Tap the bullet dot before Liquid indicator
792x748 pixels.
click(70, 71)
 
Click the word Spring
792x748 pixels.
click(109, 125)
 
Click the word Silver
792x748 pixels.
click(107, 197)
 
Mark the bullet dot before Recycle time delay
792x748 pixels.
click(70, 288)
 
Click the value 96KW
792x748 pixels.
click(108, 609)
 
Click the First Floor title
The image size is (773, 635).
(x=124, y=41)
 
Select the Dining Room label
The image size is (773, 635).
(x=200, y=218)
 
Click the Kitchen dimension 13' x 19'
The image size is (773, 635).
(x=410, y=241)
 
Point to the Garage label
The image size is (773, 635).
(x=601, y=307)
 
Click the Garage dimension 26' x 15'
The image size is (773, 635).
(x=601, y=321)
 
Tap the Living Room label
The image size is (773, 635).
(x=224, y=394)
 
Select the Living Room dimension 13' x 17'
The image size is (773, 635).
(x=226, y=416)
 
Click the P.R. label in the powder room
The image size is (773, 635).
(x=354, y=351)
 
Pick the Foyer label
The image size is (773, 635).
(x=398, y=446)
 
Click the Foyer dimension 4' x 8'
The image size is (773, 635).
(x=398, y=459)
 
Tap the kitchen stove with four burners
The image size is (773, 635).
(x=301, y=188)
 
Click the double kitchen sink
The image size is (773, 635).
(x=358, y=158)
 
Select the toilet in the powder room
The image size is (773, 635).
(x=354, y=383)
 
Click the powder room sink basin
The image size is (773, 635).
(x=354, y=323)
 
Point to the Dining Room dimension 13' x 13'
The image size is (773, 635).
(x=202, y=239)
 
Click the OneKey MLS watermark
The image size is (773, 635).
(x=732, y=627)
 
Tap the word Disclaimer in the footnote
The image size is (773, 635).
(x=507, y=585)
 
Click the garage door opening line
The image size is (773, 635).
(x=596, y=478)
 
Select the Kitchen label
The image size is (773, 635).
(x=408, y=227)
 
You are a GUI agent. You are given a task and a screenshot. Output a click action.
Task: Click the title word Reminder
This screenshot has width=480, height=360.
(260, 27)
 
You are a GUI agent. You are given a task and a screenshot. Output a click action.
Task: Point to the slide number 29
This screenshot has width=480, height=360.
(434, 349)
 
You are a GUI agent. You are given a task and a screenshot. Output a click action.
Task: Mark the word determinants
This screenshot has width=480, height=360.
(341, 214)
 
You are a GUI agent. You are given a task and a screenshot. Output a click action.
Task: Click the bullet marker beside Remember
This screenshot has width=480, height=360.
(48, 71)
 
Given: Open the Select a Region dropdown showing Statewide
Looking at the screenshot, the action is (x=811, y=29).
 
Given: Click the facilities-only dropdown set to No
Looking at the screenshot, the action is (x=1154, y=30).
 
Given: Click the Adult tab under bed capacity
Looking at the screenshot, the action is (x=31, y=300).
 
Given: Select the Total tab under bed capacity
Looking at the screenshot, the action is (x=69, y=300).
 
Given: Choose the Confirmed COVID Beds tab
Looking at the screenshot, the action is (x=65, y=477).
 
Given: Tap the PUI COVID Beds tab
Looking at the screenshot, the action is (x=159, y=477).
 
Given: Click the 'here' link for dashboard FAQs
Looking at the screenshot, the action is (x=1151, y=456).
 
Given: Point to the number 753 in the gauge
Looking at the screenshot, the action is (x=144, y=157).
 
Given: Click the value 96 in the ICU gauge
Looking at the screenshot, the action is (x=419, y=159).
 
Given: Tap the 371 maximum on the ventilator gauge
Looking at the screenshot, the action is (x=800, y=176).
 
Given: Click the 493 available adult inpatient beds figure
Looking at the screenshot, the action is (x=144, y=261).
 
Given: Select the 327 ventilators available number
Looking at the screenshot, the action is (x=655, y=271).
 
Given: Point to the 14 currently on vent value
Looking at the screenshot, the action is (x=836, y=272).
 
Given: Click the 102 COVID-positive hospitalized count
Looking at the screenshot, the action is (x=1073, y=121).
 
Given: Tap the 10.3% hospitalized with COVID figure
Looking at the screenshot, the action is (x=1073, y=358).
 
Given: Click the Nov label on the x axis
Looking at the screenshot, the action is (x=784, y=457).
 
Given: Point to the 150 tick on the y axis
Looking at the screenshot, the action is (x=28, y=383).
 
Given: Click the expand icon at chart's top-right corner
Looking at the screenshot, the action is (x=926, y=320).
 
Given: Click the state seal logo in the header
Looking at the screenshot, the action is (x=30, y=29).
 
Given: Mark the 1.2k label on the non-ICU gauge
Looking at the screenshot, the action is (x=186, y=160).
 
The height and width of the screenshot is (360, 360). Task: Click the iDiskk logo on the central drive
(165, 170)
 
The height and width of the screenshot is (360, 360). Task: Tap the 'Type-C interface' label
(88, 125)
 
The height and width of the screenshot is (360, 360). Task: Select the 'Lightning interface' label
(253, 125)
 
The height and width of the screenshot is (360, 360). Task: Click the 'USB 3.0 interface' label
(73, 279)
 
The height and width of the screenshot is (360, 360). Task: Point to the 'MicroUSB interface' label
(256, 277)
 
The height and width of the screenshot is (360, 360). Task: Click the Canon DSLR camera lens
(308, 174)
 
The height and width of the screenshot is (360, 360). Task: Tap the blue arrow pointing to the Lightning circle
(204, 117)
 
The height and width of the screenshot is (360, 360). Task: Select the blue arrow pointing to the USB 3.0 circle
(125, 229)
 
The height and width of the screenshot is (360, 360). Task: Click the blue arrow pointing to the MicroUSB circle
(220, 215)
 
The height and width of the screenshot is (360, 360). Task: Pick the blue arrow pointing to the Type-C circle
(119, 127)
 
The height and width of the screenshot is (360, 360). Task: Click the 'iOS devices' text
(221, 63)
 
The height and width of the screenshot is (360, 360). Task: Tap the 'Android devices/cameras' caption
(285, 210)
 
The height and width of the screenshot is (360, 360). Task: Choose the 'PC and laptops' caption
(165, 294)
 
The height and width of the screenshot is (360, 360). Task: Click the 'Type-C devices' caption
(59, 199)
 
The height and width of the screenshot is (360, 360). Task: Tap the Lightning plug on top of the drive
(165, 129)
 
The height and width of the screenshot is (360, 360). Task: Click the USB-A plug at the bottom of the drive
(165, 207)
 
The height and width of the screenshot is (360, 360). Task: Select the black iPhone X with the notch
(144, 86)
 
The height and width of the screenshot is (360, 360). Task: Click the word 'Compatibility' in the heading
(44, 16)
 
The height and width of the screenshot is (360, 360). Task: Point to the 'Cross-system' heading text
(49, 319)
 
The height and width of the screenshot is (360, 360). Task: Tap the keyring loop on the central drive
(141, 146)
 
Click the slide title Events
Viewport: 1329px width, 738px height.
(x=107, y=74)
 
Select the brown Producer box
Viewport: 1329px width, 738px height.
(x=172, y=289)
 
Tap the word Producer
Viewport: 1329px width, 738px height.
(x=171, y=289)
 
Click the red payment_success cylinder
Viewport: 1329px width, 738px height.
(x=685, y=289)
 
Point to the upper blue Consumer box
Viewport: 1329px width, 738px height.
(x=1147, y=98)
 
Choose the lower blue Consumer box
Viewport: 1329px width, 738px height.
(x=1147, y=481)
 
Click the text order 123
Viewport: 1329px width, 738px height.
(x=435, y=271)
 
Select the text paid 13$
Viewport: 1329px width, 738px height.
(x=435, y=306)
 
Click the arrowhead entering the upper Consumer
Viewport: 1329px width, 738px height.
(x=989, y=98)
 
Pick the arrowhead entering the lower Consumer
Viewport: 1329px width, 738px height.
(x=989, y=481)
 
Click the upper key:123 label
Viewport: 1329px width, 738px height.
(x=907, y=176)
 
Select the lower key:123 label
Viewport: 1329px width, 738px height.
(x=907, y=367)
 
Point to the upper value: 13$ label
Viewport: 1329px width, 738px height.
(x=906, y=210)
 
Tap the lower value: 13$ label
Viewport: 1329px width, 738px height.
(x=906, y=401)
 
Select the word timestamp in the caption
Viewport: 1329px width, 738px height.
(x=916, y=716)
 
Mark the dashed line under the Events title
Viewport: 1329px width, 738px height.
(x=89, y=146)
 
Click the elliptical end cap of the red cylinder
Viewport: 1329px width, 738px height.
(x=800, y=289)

● **STATED TASK**
Render everything from the line containing "loop on the central drive" down to the line containing "(x=685, y=289)" in the records above as a JSON list of strings, one per line, leaving out blank lines.

● **OUTPUT FOR THIS TASK**
[
  "The height and width of the screenshot is (360, 360). Task: Tap the keyring loop on the central drive",
  "(141, 146)",
  "Click the slide title Events",
  "Viewport: 1329px width, 738px height.",
  "(x=107, y=74)",
  "Select the brown Producer box",
  "Viewport: 1329px width, 738px height.",
  "(x=172, y=289)",
  "Tap the word Producer",
  "Viewport: 1329px width, 738px height.",
  "(x=171, y=289)",
  "Click the red payment_success cylinder",
  "Viewport: 1329px width, 738px height.",
  "(x=685, y=289)"
]